Les éleveurs résignés face aux inéluctables mesures contre la grippe aviaire
AFP le 06/12/2022 à 08:05
Dans son poulailler vide, l'éleveur vendéen Pascal Sachot juge inéluctables les mesures de l'Etat pour endiguer la flambée de grippe aviaire dans l'ouest, afin d'éviter des coûts économiques et psychologiques « encore plus importants ».
« Ça a été terrible au mois de mars », poursuit le quinquagénaire, évoquant les abattages dans de nombreuses fermes. « Ce matin j’étais content que mon dernier « bâtiment » (de volailles) parte, je n’ai plus le souci de me dire : « demain, je vais peut-être aller voir mes animaux (…) en train de mourir les uns après les autres » », témoigne le porte-parole de la Confédération paysanne en Vendée.
Vendredi, l’Etat a enclenché une baisse de la production de volailles dans une zone entre Vendée, Deux-Sèvres et Maine-et-Loire, pour éviter que la grippe aviaire ne devienne incontrôlable.
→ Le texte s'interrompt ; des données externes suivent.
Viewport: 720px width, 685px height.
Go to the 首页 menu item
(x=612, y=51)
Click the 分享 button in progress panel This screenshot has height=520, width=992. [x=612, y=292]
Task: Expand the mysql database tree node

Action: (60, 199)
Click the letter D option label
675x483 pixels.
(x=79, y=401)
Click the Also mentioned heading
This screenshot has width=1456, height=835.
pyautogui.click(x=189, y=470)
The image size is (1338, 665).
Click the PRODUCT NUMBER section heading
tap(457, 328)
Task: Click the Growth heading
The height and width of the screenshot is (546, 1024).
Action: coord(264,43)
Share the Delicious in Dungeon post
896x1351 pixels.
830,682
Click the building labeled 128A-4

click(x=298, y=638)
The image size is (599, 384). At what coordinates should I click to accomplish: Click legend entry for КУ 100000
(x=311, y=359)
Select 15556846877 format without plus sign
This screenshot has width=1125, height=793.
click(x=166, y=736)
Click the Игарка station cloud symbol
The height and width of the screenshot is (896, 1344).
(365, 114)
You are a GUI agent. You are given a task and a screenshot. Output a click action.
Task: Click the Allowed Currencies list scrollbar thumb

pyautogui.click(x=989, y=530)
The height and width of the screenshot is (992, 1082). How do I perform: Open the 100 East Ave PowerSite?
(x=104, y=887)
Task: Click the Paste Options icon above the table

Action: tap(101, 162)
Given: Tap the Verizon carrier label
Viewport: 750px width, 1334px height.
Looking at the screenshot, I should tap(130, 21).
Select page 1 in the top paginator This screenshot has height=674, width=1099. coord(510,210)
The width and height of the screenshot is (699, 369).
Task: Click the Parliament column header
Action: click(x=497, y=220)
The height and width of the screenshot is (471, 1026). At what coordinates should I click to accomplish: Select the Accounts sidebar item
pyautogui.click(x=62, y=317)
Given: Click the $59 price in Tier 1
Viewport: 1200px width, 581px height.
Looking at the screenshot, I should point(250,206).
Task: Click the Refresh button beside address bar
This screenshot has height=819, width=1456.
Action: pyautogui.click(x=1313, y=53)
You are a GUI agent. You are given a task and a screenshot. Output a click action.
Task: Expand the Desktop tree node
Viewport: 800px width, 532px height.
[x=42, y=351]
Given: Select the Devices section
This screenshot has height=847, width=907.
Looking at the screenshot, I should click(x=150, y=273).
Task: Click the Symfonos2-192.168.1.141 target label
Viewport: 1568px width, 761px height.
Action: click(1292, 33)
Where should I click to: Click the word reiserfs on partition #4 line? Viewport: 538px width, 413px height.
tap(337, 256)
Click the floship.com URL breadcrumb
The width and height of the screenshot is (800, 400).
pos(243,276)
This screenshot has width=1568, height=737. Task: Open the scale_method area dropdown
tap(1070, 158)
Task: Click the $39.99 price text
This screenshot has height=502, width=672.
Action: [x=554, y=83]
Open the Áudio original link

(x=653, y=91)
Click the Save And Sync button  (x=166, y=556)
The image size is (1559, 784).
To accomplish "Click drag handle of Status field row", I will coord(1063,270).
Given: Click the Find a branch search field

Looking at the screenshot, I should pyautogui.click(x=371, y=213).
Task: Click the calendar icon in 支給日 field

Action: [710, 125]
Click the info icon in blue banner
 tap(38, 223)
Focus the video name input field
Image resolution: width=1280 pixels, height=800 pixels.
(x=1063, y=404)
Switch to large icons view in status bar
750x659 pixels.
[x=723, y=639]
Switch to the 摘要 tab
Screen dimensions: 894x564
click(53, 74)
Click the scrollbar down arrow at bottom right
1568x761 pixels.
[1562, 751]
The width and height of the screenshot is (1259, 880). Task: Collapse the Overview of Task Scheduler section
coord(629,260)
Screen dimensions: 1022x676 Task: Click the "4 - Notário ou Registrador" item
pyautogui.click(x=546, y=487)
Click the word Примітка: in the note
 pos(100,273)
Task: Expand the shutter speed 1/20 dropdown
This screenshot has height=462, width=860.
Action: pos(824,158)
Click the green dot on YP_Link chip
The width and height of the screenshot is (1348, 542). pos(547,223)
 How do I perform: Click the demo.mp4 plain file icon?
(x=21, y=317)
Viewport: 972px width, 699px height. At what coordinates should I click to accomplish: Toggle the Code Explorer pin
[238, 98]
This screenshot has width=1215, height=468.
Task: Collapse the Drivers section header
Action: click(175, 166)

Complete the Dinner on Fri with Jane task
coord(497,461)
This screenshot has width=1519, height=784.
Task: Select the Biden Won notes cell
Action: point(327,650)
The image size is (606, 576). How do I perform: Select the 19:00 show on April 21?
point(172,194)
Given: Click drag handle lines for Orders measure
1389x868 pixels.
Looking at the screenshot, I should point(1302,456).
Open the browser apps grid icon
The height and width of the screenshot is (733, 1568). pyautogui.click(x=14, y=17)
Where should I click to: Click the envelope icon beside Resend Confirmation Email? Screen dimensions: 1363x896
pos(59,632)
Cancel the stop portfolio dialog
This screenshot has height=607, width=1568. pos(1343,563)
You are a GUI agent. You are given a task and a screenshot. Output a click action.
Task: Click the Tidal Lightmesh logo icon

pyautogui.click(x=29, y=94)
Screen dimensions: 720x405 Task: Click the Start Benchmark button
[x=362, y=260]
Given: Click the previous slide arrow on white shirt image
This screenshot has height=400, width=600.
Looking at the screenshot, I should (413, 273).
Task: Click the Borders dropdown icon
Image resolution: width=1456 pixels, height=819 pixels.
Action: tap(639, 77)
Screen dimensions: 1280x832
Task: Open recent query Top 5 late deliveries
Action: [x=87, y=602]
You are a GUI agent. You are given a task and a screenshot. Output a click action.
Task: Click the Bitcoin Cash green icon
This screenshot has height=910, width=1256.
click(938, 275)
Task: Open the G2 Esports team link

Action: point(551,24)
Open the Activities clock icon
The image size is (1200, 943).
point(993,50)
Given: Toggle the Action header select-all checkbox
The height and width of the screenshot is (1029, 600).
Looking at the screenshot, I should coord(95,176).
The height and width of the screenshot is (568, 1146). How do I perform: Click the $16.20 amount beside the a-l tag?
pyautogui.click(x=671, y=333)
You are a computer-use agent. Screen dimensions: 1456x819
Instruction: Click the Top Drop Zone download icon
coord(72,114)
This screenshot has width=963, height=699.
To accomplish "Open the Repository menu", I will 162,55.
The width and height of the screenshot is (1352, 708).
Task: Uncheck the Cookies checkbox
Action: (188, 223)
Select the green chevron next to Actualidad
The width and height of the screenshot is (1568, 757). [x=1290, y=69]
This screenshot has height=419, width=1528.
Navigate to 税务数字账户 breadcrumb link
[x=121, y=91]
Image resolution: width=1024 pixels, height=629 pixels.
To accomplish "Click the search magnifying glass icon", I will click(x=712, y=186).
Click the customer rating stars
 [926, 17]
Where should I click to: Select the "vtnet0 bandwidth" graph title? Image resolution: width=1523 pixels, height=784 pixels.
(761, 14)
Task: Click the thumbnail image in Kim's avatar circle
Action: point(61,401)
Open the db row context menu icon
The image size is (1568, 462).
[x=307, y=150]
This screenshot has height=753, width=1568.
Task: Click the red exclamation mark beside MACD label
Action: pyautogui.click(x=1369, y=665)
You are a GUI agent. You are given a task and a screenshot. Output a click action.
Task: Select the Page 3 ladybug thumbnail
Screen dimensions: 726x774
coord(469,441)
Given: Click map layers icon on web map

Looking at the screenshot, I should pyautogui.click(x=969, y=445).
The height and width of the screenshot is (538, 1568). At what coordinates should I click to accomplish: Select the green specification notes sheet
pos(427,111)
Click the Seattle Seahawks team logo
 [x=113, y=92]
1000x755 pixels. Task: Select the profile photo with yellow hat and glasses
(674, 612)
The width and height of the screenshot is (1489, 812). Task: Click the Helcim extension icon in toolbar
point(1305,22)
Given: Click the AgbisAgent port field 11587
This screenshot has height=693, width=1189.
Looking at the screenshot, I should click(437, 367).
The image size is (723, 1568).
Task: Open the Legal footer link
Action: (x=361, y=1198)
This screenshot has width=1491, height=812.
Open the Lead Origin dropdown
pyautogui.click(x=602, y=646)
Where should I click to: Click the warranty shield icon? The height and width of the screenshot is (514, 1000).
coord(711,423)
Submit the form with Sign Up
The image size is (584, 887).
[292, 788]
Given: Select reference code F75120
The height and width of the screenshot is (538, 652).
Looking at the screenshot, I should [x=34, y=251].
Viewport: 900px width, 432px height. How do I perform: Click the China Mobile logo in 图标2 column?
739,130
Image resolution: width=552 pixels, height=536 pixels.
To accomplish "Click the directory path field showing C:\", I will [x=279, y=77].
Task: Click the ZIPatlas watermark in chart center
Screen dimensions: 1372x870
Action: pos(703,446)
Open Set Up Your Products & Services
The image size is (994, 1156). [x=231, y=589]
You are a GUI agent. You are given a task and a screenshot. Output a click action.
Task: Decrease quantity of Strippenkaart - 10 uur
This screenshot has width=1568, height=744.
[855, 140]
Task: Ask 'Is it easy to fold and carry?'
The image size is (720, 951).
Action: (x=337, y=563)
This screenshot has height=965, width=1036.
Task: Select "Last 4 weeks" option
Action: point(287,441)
Près de 1,3 million de volailles ont été euthanasiées depuis la résurgence précoce de l’épizootie cet été.
L’objectif est de ne pas être confronté à la saturation des capacités d’abattage sanitaires comme ce fut le cas au printemps avec plus de 20 millions de volailles abattues.
Constater le décès de milliers d’animaux malades est justement ce qui est arrivé à Etienne Blanchard, céréalier et éleveur de volailles à quelques kilomètres de la ferme de M. Sachot, aux Herbiers.
Après le choc de ce qu’il a vécu fin mars, Etienne Blanchard, est favorable à la « dédensification » souhaitée par le ministère de l’agriculture, même s’il souligne que l’absence d’animaux dans les bâtiments est « très étrange » à vivre pour les agriculteurs.
« Cette décision est importante, collectivement, à un moment donné » d’autant plus que « c’est une décision d’Etat », et « qui dit décision d’Etat, dit indemnisation des fermes et des éleveurs ». « On a quand même de la chance d’être dans une filière qui permet de garder la tête hors de l’eau », explique ce paysan bio.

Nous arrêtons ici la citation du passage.